A contrario, Lenne chancelait au gré des ombres ambiantes, venant danser dans la lumière des torches, lentement.

« C’est une guerre pour nous, messire Bolton. Un affront ultime. »

« J’allais vous suggérer de vous occuper du cas de son agresseur. Vous avez carte blanche. », lui répondit-il avec une certaine sincérité. Pour une fois que les deux individus étaient en accord, c’était un soir à marquer d’une pierre blanche !

« Nous voulons déposer notre première motion au Collège des Guildes. Notre émissaire a cependant la voix coupée. »

Et c’est une voix curieusement déterminée, mais toujours aussi subtile, que la magistère détailla la motion qu’elle voulait faire valider. Une session du Collège s’ouvrirait sans doute bientôt…

« L’Ancienne est parfaitement apte à déposer une mention en votre nom. »

« Merveilleux, mais nous attendrons pour cela qu’elle sorte de sa torpeur. Soit beaucoup trop longtemps. »

Sa Seigneurie agita alors légèrement sa main droite, la soulevant pendant quelques secondes du pommeau en argent de sa canne d’ébène.

« Alors je la proposerai au nom de la guilde des mages. »

« Nous appuyons bien évidemment notre propre motion. »

« Soit. Autre chose ? »

Après un court instant de silence, le regard invisible de la femme en violet se posa sur lui. Thomas arqua un sourcil interrogateur, se contentant de patienter dans l’ombre, muet comme une tombe. Il en profita pour plonger ses yeux d’aciers dans ceux de Lenne. Une voix vibrante lui répondit :

« L’éther vacille, les magiciens sont en colère… Je m’occuperai personnellement de Thorgraks, messire Bolton. »

C’était une puissante menace. L’effet était doublé par l’attitude profondément décalée de la magistère.

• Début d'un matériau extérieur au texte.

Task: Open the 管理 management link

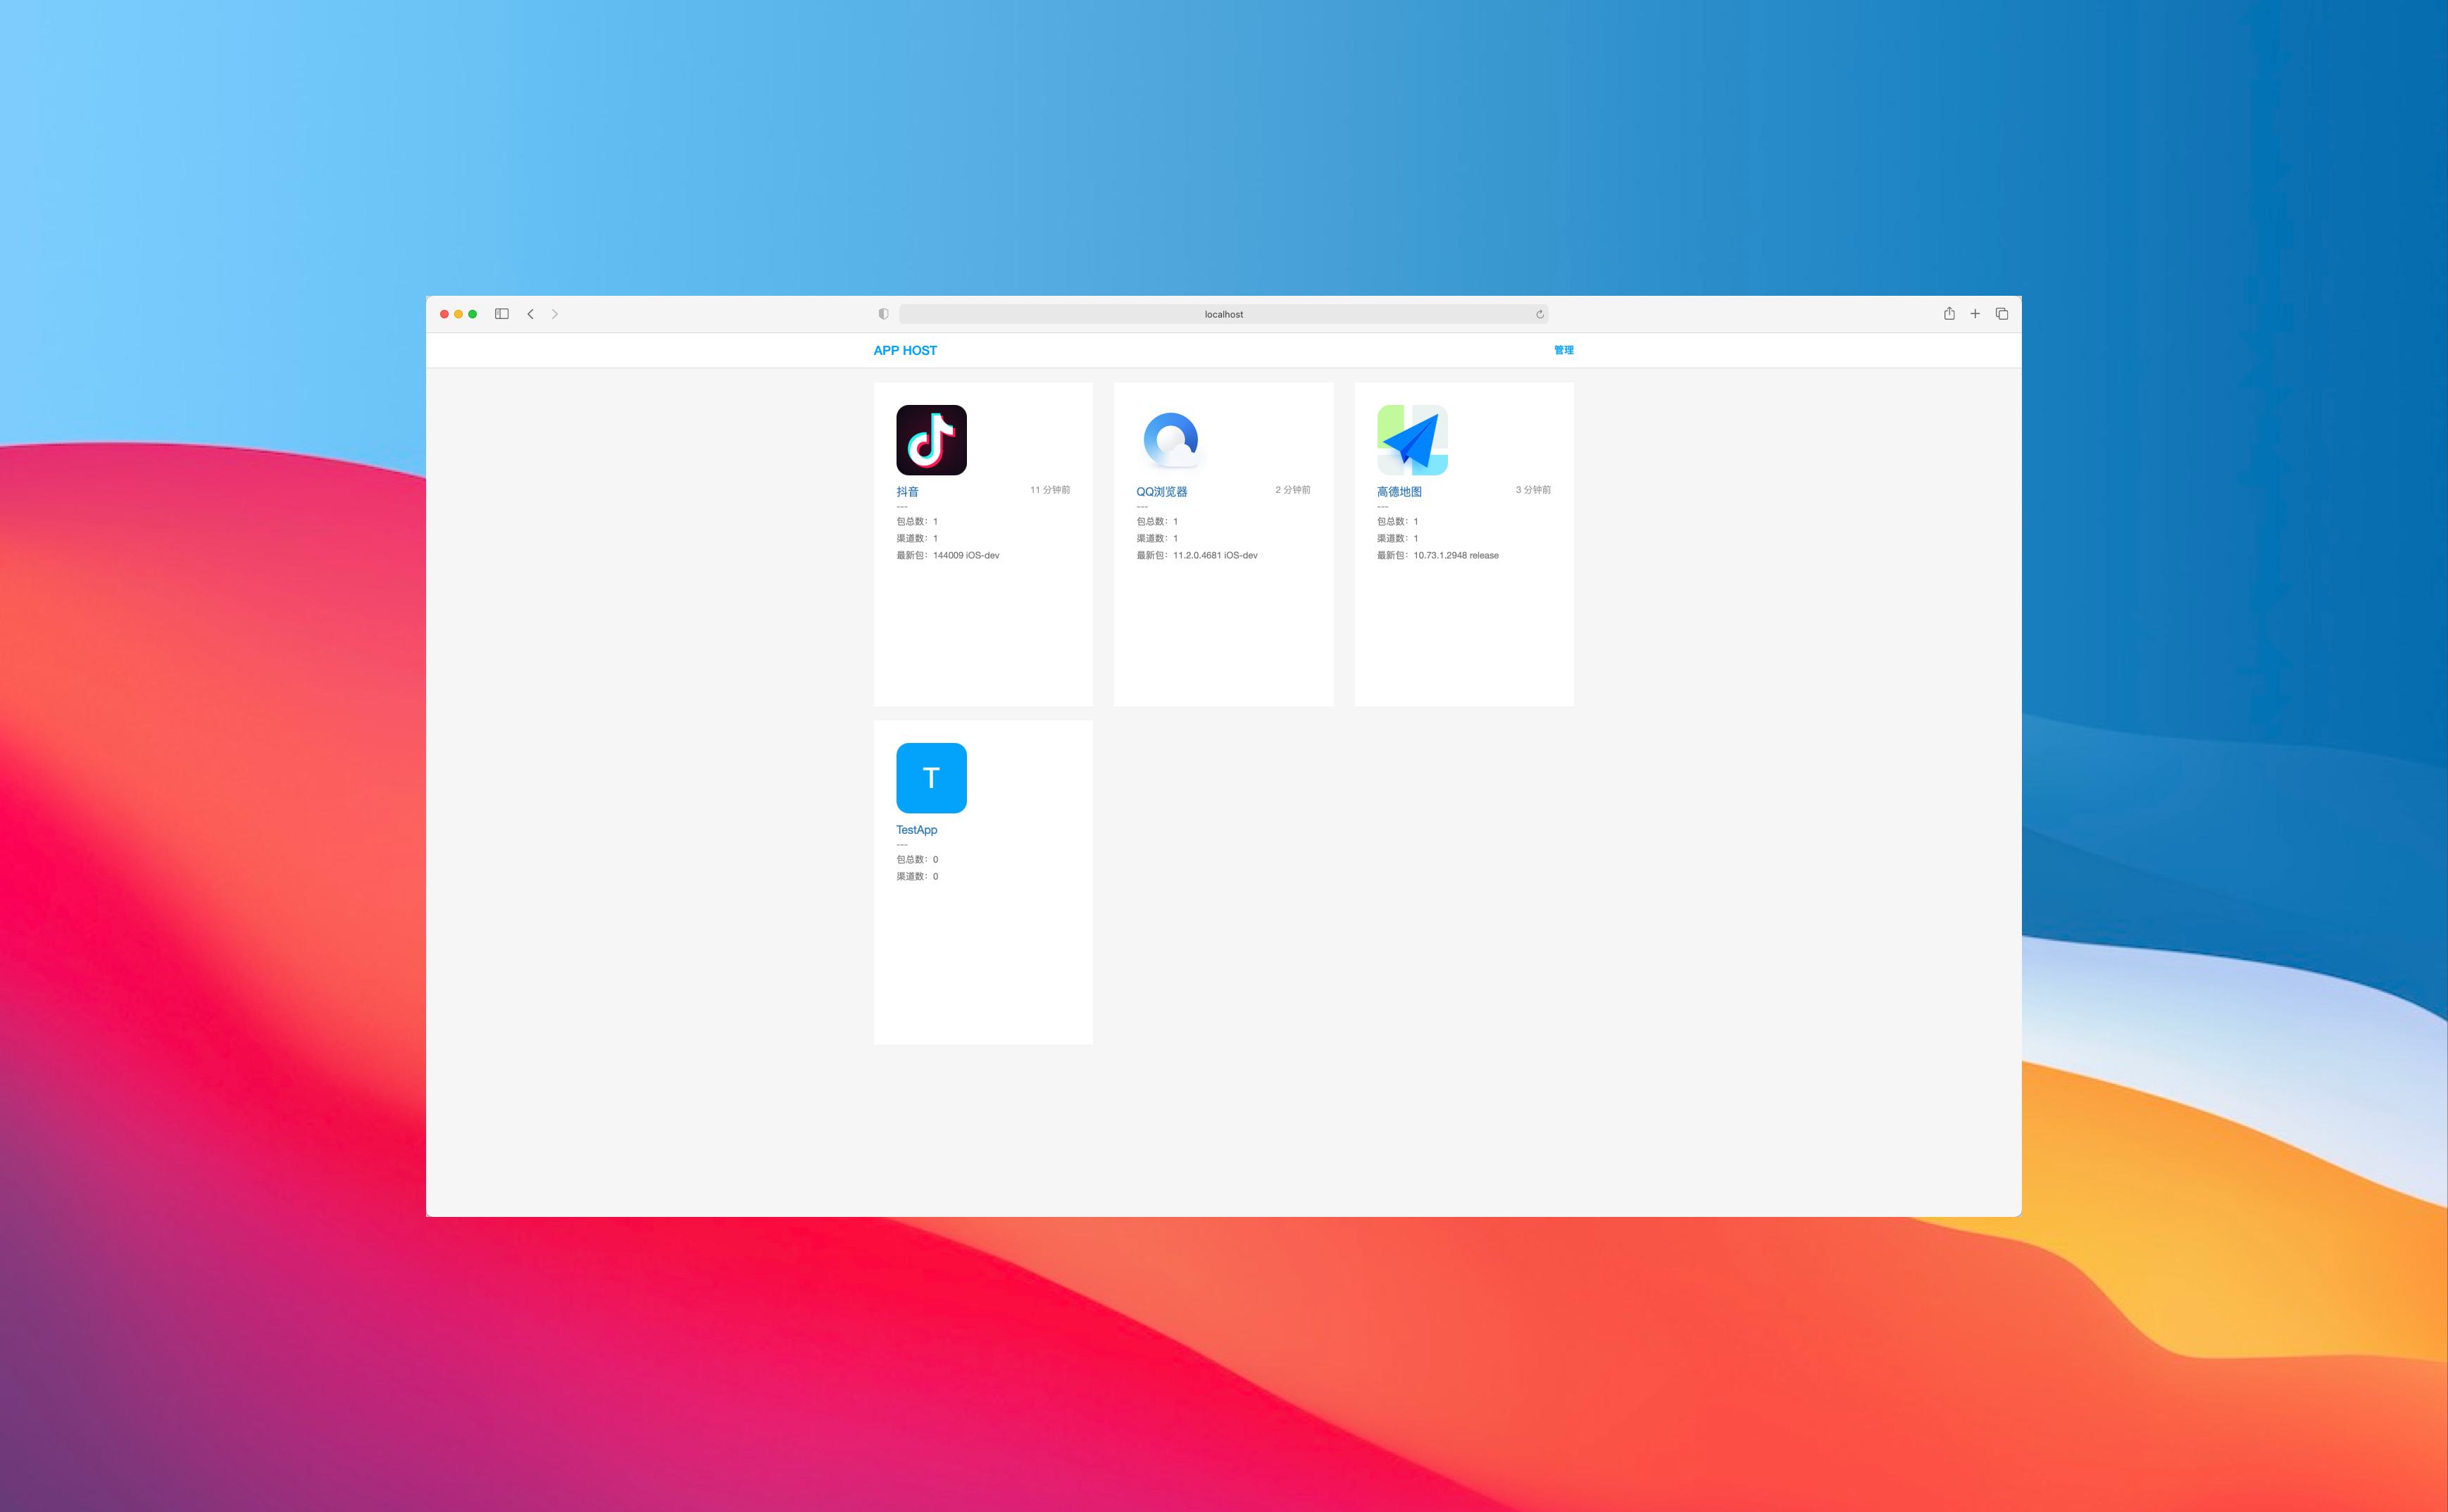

« Vous en avez le droit. Et même si vous ne vous en souciez pas, vous bénéficiez de mon accord. », lança-t-il avec une pointe de malice dans la voix.

Puis ils se séparèrent...

« Bonsoir mademoiselle Vespari. Au plus tard possible… »

« Au revoir, messire Bolton. »

Et elle s’en repartit, toujours aussi hagarde, aussi lentement et tranquillement qu’elle était venue. Décidemment, après la Lenne psychotique, la Lenne juriste et la Lenne magistère, on voyait la Lenne vengeresse et la Lenne politicienne…

Cette femme réservait bien des surprises. Et Sa Seigneurie appréciait ça.